[Task brief]:
If a line in the entries below includes "will", show that line.

[Available records]:
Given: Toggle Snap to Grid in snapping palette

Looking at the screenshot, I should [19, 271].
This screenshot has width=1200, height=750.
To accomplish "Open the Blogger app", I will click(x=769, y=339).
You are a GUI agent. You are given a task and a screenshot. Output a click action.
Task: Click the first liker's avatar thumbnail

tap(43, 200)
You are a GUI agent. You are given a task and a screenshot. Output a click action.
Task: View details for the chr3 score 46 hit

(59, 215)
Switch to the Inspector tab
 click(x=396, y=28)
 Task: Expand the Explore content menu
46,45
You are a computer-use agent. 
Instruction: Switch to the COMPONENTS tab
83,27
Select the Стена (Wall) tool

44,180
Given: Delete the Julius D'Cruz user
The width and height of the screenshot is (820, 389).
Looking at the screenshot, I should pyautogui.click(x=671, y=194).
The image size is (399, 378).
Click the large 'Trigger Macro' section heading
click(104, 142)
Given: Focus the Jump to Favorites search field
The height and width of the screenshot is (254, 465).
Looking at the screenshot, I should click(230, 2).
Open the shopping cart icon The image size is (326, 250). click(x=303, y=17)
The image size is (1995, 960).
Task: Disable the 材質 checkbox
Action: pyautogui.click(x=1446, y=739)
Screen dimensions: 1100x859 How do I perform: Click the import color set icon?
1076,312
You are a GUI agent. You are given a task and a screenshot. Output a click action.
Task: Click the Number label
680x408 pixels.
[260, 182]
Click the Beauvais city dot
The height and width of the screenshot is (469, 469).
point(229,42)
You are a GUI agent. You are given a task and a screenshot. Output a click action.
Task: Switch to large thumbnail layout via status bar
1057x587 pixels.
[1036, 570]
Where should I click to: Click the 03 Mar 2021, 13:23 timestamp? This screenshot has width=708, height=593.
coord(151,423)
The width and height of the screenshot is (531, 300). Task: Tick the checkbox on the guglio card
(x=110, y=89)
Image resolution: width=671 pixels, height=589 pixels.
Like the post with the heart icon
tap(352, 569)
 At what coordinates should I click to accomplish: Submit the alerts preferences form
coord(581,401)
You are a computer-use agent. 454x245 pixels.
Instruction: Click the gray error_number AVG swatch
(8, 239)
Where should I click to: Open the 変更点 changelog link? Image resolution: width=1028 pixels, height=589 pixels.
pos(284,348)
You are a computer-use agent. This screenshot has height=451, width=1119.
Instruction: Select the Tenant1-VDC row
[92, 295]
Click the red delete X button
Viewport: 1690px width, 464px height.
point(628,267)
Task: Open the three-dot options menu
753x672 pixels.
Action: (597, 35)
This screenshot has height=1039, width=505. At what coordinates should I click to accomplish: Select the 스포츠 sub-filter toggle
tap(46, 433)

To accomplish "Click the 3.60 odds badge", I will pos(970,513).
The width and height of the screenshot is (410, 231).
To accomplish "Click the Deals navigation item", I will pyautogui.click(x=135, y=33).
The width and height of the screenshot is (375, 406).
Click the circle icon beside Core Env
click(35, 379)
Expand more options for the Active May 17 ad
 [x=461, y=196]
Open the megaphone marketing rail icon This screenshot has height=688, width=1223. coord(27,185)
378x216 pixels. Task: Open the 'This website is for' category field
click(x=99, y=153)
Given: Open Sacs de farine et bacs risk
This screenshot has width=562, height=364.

[Solution to this problem]:
To accomplish "Open the Blogger app", I will click(x=769, y=339).
To accomplish "Click the 3.60 odds badge", I will pos(970,513).
To accomplish "Click the Deals navigation item", I will pyautogui.click(x=135, y=33).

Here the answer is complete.